BEGIN

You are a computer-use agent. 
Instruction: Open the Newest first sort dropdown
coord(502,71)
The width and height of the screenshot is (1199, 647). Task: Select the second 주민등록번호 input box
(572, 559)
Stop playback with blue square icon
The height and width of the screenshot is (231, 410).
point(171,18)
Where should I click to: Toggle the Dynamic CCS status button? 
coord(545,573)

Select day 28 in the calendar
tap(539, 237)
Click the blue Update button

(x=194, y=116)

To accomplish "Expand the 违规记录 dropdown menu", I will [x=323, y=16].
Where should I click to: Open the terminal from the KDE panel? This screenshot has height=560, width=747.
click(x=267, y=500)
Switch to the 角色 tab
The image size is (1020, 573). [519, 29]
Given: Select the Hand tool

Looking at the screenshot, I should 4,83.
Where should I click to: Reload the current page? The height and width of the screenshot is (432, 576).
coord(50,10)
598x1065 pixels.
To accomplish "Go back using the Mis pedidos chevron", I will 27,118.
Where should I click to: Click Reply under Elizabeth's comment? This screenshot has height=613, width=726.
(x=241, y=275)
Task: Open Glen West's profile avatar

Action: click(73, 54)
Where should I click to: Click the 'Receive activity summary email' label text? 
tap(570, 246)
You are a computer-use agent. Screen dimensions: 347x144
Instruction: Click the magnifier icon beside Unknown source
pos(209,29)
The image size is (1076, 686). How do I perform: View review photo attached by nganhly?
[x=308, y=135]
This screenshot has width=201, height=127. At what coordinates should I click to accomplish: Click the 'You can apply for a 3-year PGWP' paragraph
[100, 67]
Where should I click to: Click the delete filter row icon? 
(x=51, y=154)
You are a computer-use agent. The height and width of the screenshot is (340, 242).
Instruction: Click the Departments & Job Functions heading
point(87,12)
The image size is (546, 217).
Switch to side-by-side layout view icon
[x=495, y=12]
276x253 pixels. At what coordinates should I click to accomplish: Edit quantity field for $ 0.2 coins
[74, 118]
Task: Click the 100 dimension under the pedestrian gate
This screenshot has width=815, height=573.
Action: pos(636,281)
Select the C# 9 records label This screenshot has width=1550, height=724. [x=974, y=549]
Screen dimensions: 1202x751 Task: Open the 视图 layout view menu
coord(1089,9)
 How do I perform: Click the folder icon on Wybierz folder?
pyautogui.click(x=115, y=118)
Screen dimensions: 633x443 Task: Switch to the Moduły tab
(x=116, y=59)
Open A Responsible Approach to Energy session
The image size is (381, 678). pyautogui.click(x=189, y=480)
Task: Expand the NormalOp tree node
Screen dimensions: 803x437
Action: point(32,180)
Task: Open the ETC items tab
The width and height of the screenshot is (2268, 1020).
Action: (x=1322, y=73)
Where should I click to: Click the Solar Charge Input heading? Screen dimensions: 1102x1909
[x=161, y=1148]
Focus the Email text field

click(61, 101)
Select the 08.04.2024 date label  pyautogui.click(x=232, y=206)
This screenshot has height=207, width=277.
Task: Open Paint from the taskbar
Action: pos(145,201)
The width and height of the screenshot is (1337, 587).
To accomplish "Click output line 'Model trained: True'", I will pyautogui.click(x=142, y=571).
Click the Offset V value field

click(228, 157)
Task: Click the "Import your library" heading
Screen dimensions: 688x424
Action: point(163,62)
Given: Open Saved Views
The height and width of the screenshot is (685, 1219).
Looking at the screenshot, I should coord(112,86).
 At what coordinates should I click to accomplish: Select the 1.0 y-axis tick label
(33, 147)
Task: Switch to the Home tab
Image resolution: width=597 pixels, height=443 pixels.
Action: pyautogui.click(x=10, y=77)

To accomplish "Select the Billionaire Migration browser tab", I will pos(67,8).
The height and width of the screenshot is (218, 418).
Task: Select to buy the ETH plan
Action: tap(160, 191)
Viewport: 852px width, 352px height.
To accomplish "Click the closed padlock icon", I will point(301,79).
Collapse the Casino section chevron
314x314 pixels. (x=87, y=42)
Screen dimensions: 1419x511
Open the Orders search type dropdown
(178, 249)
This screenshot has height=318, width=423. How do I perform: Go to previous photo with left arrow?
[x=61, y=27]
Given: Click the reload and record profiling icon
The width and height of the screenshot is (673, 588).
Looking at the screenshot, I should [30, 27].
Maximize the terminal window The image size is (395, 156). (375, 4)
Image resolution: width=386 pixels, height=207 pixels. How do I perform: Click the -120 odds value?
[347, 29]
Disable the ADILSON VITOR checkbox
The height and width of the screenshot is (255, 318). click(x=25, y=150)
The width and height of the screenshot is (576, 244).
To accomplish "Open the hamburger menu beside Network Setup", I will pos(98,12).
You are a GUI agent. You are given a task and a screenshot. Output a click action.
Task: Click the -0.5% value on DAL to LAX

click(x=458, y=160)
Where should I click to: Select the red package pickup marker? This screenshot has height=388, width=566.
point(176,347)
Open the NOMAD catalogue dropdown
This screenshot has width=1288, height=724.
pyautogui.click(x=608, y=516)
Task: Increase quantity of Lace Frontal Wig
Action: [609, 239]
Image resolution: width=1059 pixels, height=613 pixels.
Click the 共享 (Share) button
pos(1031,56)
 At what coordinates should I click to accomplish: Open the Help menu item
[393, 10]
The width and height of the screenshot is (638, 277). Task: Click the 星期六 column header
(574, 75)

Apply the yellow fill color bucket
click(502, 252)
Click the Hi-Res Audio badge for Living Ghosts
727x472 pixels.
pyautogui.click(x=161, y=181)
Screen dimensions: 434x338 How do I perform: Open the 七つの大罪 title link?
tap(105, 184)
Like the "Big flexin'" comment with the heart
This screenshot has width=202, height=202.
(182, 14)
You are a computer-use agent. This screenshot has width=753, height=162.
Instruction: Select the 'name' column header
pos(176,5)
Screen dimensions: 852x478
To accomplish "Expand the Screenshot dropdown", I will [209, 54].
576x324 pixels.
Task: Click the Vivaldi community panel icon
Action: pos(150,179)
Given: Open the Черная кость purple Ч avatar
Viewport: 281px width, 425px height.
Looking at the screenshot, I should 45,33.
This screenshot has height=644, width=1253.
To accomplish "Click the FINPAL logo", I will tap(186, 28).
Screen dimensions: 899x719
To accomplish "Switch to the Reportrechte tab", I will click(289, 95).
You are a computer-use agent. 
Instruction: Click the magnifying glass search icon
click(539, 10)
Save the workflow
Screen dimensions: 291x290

END

__PROBLEM DESCRIPTION__
Which lines above run from the one containing "with the heart" down to the one containing "Given: Open the Черная кость purple Ч avatar"? Repeat exactly those, both ends included, and nothing else.

__PROBLEM SOLUTION__
Like the "Big flexin'" comment with the heart
This screenshot has width=202, height=202.
(182, 14)
You are a computer-use agent. This screenshot has width=753, height=162.
Instruction: Select the 'name' column header
pos(176,5)
Screen dimensions: 852x478
To accomplish "Expand the Screenshot dropdown", I will [209, 54].
576x324 pixels.
Task: Click the Vivaldi community panel icon
Action: pos(150,179)
Given: Open the Черная кость purple Ч avatar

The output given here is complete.